For a span of weeks or months, you could experience the freedom that comes from not feeling watched, the freedom of believing that your hair grows as it’s supposed to grow and that your rump sways the way a rump is supposed to sway. You could see a man talking to himself as
just plain crazy, or read about the criminal on the rent page of the
daily paper and ponder the corruption of the human heart, without having to think about whether the criminal or lunatic said something about your own fate. Here the world was black, and so you were just you; you could discover all those things that were unique to your life without living a lie or committing betrayal.
How tempting, I thought, to fly away with this moment intact. To
have this feeling of ease wrapped up as neatly as the young man was now wrapping Auma’s necklace, and take it back with me to America to slip on whenever my spirits flagged.

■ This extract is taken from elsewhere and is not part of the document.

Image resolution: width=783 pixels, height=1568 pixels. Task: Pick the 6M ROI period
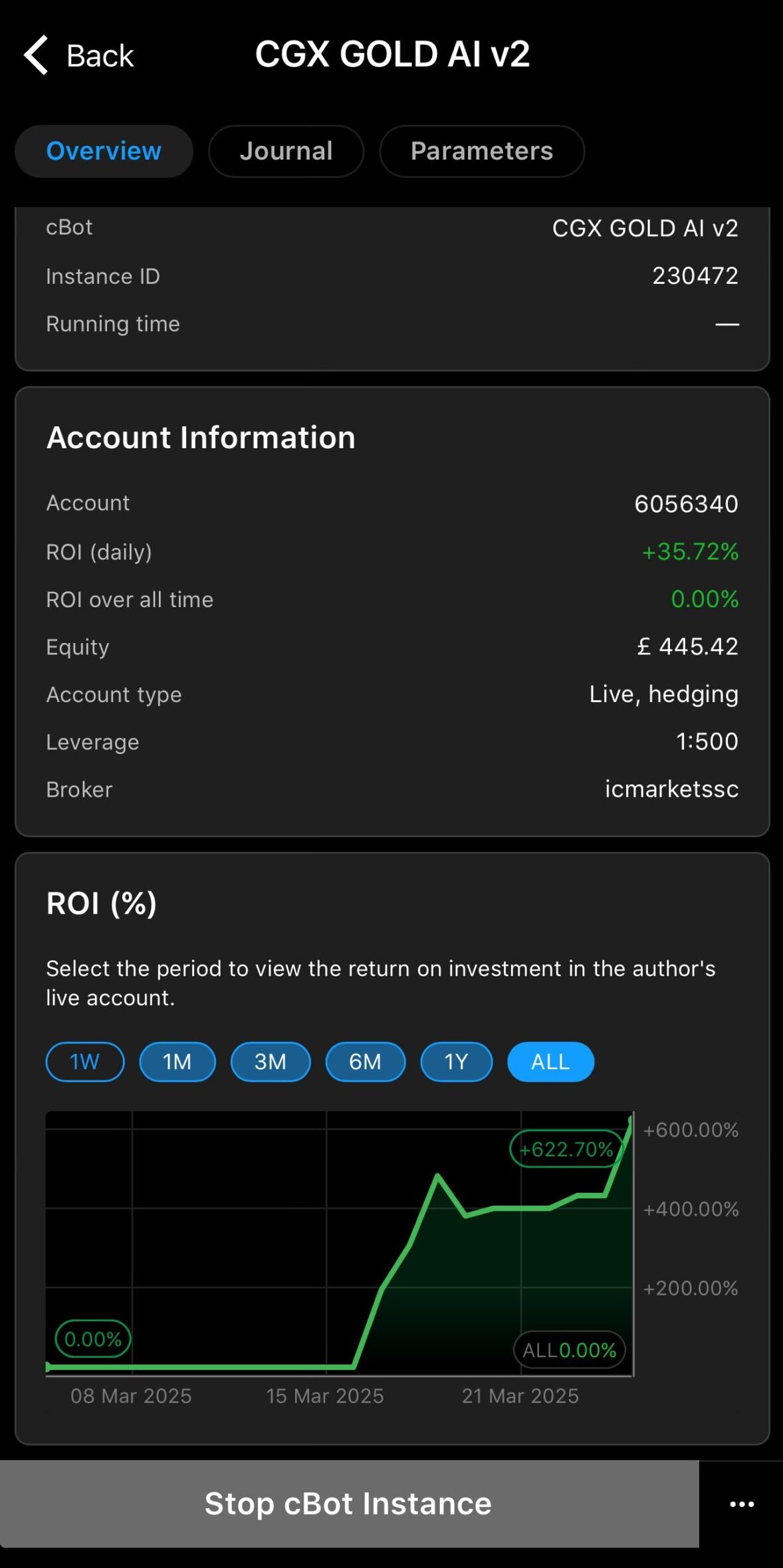coord(365,1062)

But of course that wasn’t possible. We finished out sodas. Money
changed hands. We left the marketplace. The moment slipped
away.'
The situation in Kenya, akin to any third world country, is easily comprehensible to Indians. The confusion that Obama recounts when he starts 'thinking' of money when in Kenya is simply a 'White man's/Westerners problem':
'The situation in Nairobi was tough and getting tougher.Clothes were mostly secondhand, a doctor’s visit reserved for the direst emergency. Almost all the family’s younger members were
unemployed, including the two or three who had managed, against
stiff competition, to graduate from one of Kenya’s universities. If
Jane or Zeituni ever fell ill, if their companies ever closed or laid
them off, there was no government safety net. There was only family, next of kin; people burdened by similar hardship.
Now I was family, I reminded myself; now I had responsibilities.
But what did that mean exactly? Back in the States, I’d been able to
translate such feelings into politics, organizing, a certain self-denial.
In Kenya, these strategies seemed hopelessly abstract, even self-indulgent. A commitment to black empowerment couldn’t help find
Bernard a job. A faith in participatory democracy couldn’t buy Jane a new set of sheets. For the first time in my life, I found myself thinking deeply about money: my own lack of it, the pursuit of it, the crude but undeniable peace it could buy. A part of me wished I could live up to the image that my new relatives imagined for me: A corporate Lawyer, an American businessman,  my hand poised on the spigot, ready to rain down like manna the largesse of the western world.'
The story of his father and grandfather is recounted in a great amount of detail and  Obama feels that he has at least partly answered a few questions.
It gets a little bit melodramatic though. The scene where Obama describes himself sitting amidst the graves of his father and grandfather and crying was total bollywood.
A few hundred pages slimmer and this book would have been one of my favorites. But of course it is the  President; and you have to give him his due.